Author(s) :

Tiffany Sung.

Volume/Issue :

Abstract :

Doxorubicin is a chemotherapy drug, classified as an anthracycline antibiotic, and has been used as a form of treatment since the 1960s. It is used to treat various cancers, including blood cancers, such as leukemia and lymphoma, as well as solid tumors, such as breast, bladder, lung, and ovarian cancer. Doxorubicin can inhibit the growth and kill cancer cells at any stage, making it one of the most effective chemotherapy drugs. The majority of chemotherapy drugs have severe side effects, as their cytotoxic nature forces them to target healthy cells in addition to cancerous cells. Doxorubicin, in particular, is one of the most toxic chemotherapy drugs and can lead to life-threatening cardiac conditions. Doxorubicin’s toxicity limits its potential and effectiveness, as doses are administered cautiously, with the maximum lifetime cumulative dose being 550 milligrams per square meter.
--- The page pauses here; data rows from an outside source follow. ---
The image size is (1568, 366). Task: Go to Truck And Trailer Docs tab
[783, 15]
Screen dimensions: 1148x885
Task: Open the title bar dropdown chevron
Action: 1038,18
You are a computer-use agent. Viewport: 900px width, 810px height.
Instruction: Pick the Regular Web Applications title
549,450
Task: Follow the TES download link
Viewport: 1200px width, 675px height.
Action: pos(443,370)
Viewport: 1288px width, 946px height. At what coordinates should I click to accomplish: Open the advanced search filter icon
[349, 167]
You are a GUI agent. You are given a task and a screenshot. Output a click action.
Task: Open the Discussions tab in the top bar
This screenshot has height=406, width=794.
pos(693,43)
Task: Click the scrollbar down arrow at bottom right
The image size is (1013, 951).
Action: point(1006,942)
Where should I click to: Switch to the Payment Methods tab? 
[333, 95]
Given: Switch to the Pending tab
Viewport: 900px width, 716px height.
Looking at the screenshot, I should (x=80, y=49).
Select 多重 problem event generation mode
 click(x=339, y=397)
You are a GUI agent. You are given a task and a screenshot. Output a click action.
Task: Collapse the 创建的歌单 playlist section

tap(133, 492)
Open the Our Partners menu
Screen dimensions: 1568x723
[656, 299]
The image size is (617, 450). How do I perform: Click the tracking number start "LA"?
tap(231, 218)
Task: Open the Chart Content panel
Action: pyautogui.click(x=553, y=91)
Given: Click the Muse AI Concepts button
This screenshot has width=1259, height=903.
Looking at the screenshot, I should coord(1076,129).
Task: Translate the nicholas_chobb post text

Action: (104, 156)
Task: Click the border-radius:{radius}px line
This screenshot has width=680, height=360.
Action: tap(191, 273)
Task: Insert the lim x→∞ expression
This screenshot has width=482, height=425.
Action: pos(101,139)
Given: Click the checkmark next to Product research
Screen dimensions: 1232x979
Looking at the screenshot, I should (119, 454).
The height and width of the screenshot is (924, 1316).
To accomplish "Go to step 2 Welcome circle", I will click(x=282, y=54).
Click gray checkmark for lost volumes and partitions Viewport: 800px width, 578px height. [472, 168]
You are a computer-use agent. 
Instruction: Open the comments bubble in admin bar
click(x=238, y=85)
This study aims to reduce the toxicity of doxorubicin by developing five alternative derivatives that lower toxicity levels while maintaining the function of the original compound. All five derivatives showed improvement in toxicity, with the most significant changes in derivative 4. Derivative 4 completely removed the risk of neurotoxicity and cytotoxicity and reduced the toxicity of four groups by at least 26%, some up to 33%. Since the backbone structure remained unchanged, the mechanism of action is likely the same. While these derivatives still need to be further explored and tested through clinical trials, they are a promising alternative for safer and less harmful versions of doxorubicin.